### Supplied information ###
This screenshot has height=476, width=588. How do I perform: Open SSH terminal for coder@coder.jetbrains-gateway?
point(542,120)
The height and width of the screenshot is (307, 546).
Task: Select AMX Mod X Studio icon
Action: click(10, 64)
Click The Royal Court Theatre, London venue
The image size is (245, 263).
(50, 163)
###
Nothing should be left out when the listing is retyped exactly.

- _Exercise response_:
This screenshot has height=476, width=588. How do I perform: Open SSH terminal for coder@coder.jetbrains-gateway?
point(542,120)
The height and width of the screenshot is (307, 546).
Task: Select AMX Mod X Studio icon
Action: click(10, 64)
Click The Royal Court Theatre, London venue
The image size is (245, 263).
(50, 163)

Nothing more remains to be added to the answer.